Benarkah MKD Punya Hak Menahan Rahayu Saraswati yang Sudah Mau Mundur?

Benarkah MKD Punya Hak Menahan Rahayu Saraswati yang Sudah Mau Mundur?

Keputusan MKD DPR menolak pengunduran diri Rahayu Saraswati menuai sorotan. Pakar hukum menilai MKD tak punya wewenang menahan anggota yang ingin mundur.-Foto: IG @rahayusaraswati-

JAKARTA, PostingNews.id – Drama politik seputar Rahayu Saraswati tampaknya belum usai. Setelah sempat mengumumkan pengunduran diri secara terbuka di Instagram, kini Mahkamah Kehormatan Dewan (MKD) memutuskan keponakan Presiden Prabowo Subianto itu tetap duduk manis di kursi DPR.

Ketua MKD, Nazaruddin Dek Gam, mengumumkan hasil rapat tertutup yang digelar pada 29 Oktober 2025. “Saudari Rahayu Saraswati tetap sebagai anggota DPR RI periode 2024–2029,” katanya dalam keterangan tertulis pada Kamis, 30 Oktober 2025.

Keputusan itu, kata Dek Gam, mengikuti surat dari Majelis Kehormatan Partai Gerindra tertanggal 16 Oktober 2025 yang menegaskan status keanggotaan Sara masih sah. “Setelah melakukan pembahasan dan mempertimbangkan hukum, tata beracara MKD, serta putusan Majelis Kehormatan Partai Gerindra,” ujar politikus Gerindra itu, memastikan semuanya tampak formal dan sesuai prosedur.
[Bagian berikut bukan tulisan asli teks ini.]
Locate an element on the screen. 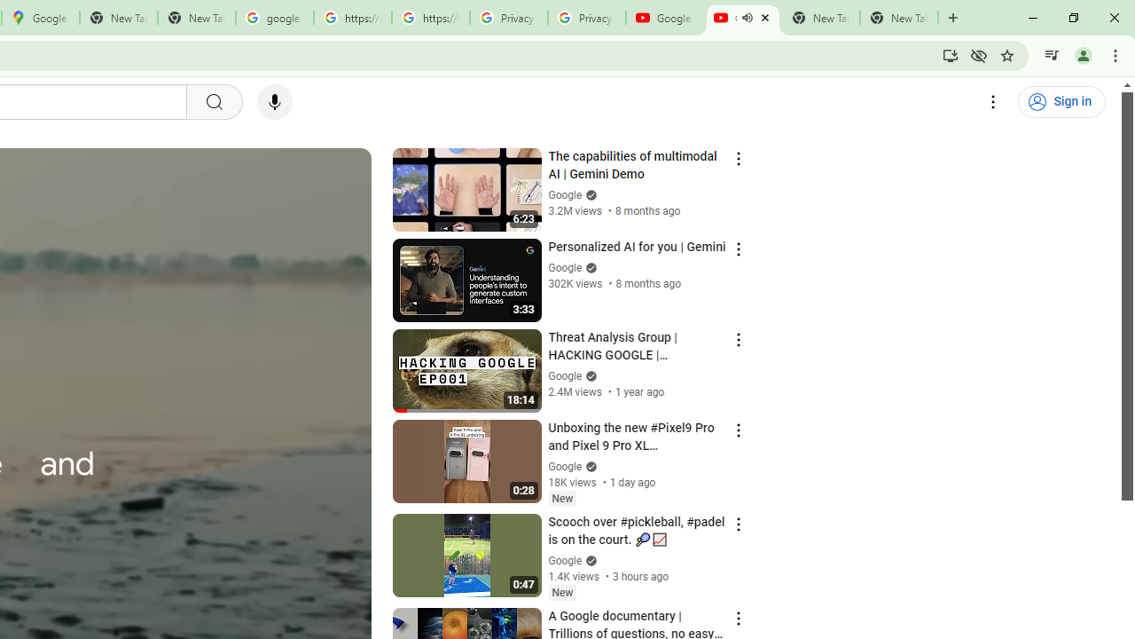 This screenshot has width=1135, height=639. 'New' is located at coordinates (561, 592). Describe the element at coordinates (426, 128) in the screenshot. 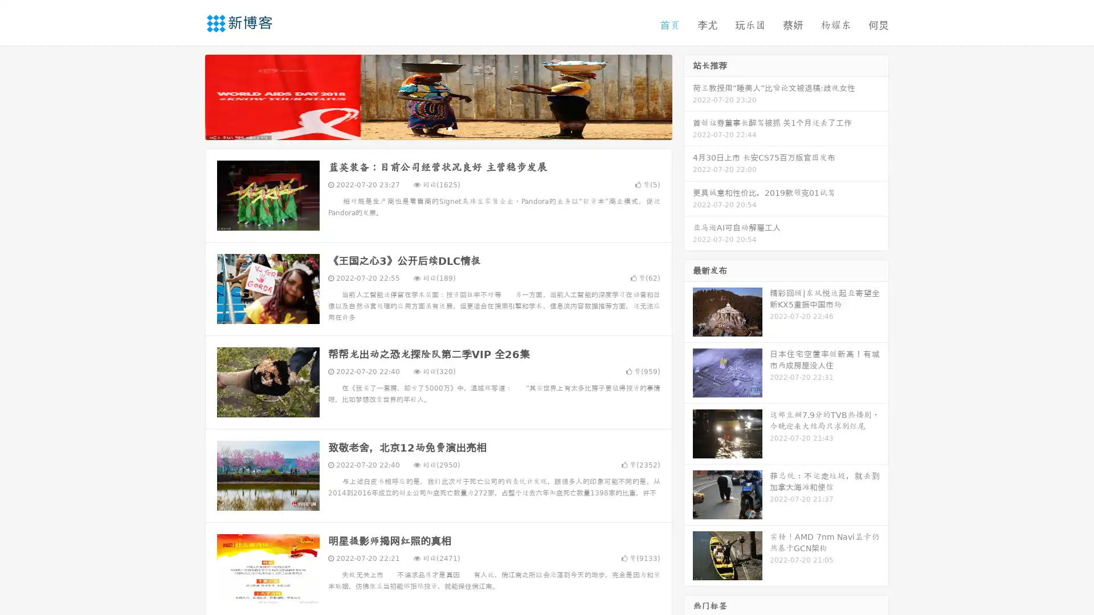

I see `Go to slide 1` at that location.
Padahal, cerita mundurnya Sara berawal dari unggahan emosional di Instagram pada 10 September 2025. Dalam unggahan itu, ia menyampaikan pengunduran diri usai menuai hujatan karena pernyataannya dalam siniar Antara TV dianggap menyinggung publik. Ia mengaku menyesal dan meminta maaf karena pernyataannya melukai perasaan masyarakat. Tapi, ternyata yang disampaikan di media sosial tak sama nilainya dengan surat resmi.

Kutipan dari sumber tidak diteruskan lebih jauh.